Dataset extract:

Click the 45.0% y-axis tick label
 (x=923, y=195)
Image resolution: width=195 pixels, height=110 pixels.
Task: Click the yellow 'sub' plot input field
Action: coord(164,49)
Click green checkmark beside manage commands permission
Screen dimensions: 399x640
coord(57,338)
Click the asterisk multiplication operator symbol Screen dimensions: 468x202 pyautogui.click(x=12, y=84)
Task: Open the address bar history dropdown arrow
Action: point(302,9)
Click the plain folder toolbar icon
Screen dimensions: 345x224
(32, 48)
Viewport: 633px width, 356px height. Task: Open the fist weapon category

Given instruction:
Rewrite the entries above as a JSON list of strings, with one string for each line and no strings for blank lines.

Written solution:
[
  "Click the 45.0% y-axis tick label",
  " (x=923, y=195)",
  "Image resolution: width=195 pixels, height=110 pixels.",
  "Task: Click the yellow 'sub' plot input field",
  "Action: coord(164,49)",
  "Click green checkmark beside manage commands permission",
  "Screen dimensions: 399x640",
  "coord(57,338)",
  "Click the asterisk multiplication operator symbol Screen dimensions: 468x202 pyautogui.click(x=12, y=84)",
  "Task: Open the address bar history dropdown arrow",
  "Action: point(302,9)",
  "Click the plain folder toolbar icon",
  "Screen dimensions: 345x224",
  "(32, 48)",
  "Viewport: 633px width, 356px height. Task: Open the fist weapon category"
]